Signs of Heat Exhaustion in Cats

The following are common signs of feline heat exhaustion:  

  • Panting or trouble breathing
  • Increased body temperature 
  • Agitation
  • Sweating from paw pads 
  • Dark red or pale gums
  • Excessive drooling
  • Lethargy

If your cat is exhibiting one or more of these symptoms, watch closely and follow the guidance below to help relieve the symptoms. If your cat is vomiting or experiencing diarrhea, seek immediate medical care as they may be suffering from heatstroke.   

What to Do if your Cat Shows Signs of Heat Exhaustion

If a cat is experiencing heat exhaustion, quickly move them into a calm, shaded, and cool environment. Cats are deeply affected by stress, so a quiet environment with limited stimuli would be most helpful.           

Do NOT submerge your cat in water. You may pat your cat with a cool compress, instead of splashing them with water. The goal is to reduce body heat at a gentle pace, so be sure not to shock their system. If air conditioning or a fan is available, your cat's temperature will regulate faster.     
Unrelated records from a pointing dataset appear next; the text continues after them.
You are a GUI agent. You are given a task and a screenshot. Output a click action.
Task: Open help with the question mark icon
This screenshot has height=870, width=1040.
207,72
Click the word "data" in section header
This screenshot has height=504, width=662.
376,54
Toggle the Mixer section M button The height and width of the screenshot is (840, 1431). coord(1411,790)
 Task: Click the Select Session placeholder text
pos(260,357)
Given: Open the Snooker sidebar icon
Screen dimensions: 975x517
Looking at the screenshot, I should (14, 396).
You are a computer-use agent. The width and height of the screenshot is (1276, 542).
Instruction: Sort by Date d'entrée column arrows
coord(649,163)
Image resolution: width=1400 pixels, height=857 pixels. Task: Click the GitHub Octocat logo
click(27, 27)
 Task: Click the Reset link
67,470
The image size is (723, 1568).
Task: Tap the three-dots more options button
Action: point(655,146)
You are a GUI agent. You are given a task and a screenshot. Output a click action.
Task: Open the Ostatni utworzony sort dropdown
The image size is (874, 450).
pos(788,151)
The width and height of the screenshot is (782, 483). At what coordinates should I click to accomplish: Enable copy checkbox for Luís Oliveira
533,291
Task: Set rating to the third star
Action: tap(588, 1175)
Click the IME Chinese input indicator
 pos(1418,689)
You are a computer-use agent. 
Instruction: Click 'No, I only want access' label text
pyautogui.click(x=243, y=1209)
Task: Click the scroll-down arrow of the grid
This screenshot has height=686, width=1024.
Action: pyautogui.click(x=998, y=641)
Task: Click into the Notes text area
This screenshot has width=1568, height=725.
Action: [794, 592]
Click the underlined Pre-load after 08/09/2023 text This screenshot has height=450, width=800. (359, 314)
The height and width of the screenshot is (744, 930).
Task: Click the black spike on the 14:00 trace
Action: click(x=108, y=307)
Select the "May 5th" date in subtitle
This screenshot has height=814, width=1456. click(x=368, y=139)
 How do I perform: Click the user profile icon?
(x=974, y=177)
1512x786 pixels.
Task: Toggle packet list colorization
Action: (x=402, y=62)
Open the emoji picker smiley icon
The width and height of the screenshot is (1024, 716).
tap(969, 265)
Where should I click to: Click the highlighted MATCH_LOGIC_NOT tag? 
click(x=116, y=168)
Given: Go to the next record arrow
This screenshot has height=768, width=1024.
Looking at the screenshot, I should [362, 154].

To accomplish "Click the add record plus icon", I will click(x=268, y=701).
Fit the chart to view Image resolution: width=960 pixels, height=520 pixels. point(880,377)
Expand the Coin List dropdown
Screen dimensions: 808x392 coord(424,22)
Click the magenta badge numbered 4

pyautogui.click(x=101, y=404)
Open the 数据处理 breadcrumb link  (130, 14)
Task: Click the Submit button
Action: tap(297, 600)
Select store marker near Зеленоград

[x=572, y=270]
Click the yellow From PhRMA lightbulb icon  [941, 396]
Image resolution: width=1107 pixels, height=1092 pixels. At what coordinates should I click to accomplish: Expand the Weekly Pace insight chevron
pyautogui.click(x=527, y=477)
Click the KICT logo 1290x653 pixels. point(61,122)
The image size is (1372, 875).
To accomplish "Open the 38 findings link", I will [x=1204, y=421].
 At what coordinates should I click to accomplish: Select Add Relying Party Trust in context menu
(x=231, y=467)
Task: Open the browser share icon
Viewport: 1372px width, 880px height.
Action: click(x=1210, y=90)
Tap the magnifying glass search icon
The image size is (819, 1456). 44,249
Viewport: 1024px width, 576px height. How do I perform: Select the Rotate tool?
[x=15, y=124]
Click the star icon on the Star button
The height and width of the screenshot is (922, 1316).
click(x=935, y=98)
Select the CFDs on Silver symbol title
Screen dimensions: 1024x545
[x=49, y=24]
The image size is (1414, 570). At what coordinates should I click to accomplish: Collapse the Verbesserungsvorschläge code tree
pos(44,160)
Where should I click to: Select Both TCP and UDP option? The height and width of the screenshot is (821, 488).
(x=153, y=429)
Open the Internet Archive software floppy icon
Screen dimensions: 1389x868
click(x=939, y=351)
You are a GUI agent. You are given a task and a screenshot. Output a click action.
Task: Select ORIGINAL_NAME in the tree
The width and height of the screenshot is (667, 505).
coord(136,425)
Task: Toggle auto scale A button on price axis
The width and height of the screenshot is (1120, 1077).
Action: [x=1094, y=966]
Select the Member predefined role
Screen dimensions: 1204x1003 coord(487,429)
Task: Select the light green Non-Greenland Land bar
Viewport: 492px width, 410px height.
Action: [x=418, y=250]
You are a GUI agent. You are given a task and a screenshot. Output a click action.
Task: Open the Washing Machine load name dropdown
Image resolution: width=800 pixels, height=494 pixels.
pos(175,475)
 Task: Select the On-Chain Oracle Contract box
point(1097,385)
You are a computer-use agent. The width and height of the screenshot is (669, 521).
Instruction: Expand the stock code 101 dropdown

Tips to Prevent Heat Exhaustion and Heatstroke in Cats

1. Water

Without adequate hydration, your cat will become tired, irritable, and possibly ill. Make multiple water stations available to your kitty, if possible. Many cats prefer their water bowls to be located away from their food. Choose a couple cozy corners of your home and keep their water in the shade. If you don’t have the space to set up multiple water stations, pay extra attention to your feline and replace water frequently.  Add ice cubes to water to cool the bowl faster.           

2. Shade

This may be difficult, but we recommend keeping your kitty away from their favorite sunny spots. Cats can get sunburned just like us from prolonged time in the sun! Did you know hairless cats and cats with white fur are more prone to getting sunburned?          

It’s okay if your cat enjoys some time in a sunny spot, but consider closing your shades or blinds for a portion of the day – particularly during mid-day when the sun is strongest – to ensure your cat doesn’t overheat. A cool and shady area is preferable for your fur-baby to relax. Cooling mats and other aids can also make your pet comfier.           

3. Grooming

Brushing your cat frequently can be helpful in the summertime. This helps reduce your cat’s overall body temperature.           

Regular grooming appointments help keep your cat healthy. No need to completely shave your cat—our feline friends have naturally insulating fur which protects them from extreme temperatures. Full grooms combined with a regular brush-out schedule will reduce matting and shedding fur, to help your kitty stay cool.          

4. Play Later

Cats can get overheated easily, so avoid playing with your cat during the hottest parts of the day. An evening playtime sesh means you can still spend time with your fur-baby, but don’t have to worry about heat exhaustion. Make sure to exercise their mind, too! Check out our top enrichment toy recommendations from our staff. If your cat spends time outdoors, consider avoiding peak heat hours (from 10am-3pm), or walk your cat with a harness and leash to keep a closer eye on them.